= Task requirements =
An exact copy of the lines of the listing below between the "Given: Cancel the Specify Order dialog" line and the "Task: Click Danny da Costa's next match BVB" line, both included, is the whole answer; please omit the pictures.

= Records for the task =
== Segment start ==
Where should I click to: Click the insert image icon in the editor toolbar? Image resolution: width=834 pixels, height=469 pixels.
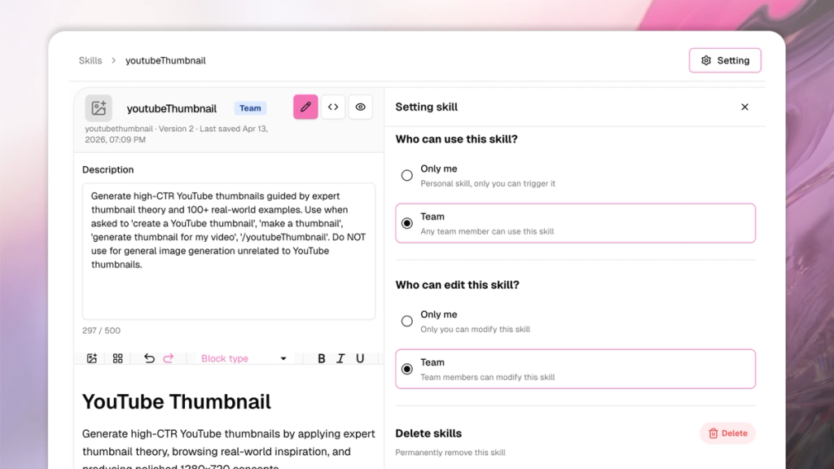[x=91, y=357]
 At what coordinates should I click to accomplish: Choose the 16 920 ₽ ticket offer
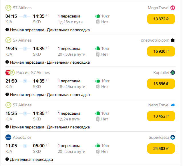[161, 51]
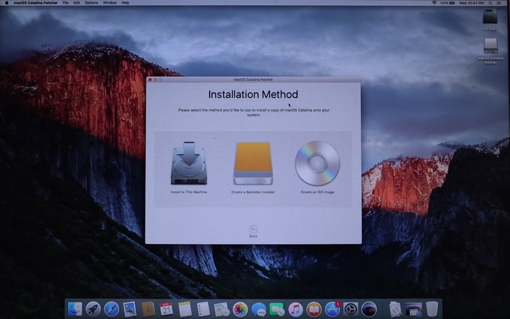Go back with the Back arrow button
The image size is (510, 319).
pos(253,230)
== Segment end ==
== Segment start ==
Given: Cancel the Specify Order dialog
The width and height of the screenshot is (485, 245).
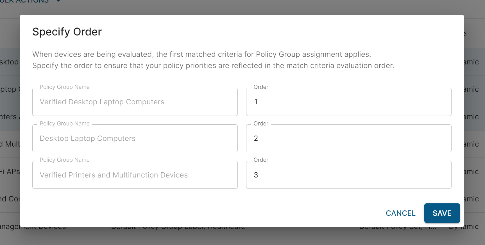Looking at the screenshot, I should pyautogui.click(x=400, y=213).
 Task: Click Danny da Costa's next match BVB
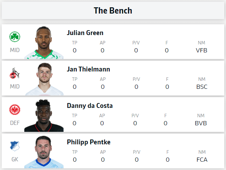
== Segment end ==
= Answer space =
Given: Cancel the Specify Order dialog
The width and height of the screenshot is (485, 245).
Looking at the screenshot, I should pyautogui.click(x=400, y=213).
 Task: Click Danny da Costa's next match BVB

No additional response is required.